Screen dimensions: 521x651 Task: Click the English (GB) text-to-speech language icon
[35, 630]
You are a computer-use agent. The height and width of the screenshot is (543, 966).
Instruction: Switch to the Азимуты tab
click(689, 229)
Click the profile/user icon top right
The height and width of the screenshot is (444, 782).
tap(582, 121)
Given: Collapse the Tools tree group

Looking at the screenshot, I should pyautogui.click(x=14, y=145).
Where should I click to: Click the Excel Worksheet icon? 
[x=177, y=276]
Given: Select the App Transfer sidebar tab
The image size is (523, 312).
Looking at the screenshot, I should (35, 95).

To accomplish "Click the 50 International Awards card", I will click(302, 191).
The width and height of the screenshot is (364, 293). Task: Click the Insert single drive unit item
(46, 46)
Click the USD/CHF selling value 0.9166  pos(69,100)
____________________
§ Work required
The full set of records, transcribed exactly, is the answer.

§ Answer to the problem
Screen dimensions: 521x651 Task: Click the English (GB) text-to-speech language icon
[35, 630]
You are a computer-use agent. The height and width of the screenshot is (543, 966).
Instruction: Switch to the Азимуты tab
click(689, 229)
Click the profile/user icon top right
The height and width of the screenshot is (444, 782).
tap(582, 121)
Given: Collapse the Tools tree group

Looking at the screenshot, I should pyautogui.click(x=14, y=145).
Where should I click to: Click the Excel Worksheet icon? 
[x=177, y=276]
Given: Select the App Transfer sidebar tab
The image size is (523, 312).
Looking at the screenshot, I should (35, 95).

To accomplish "Click the 50 International Awards card", I will click(302, 191).
The width and height of the screenshot is (364, 293). Task: Click the Insert single drive unit item
(46, 46)
Click the USD/CHF selling value 0.9166  pos(69,100)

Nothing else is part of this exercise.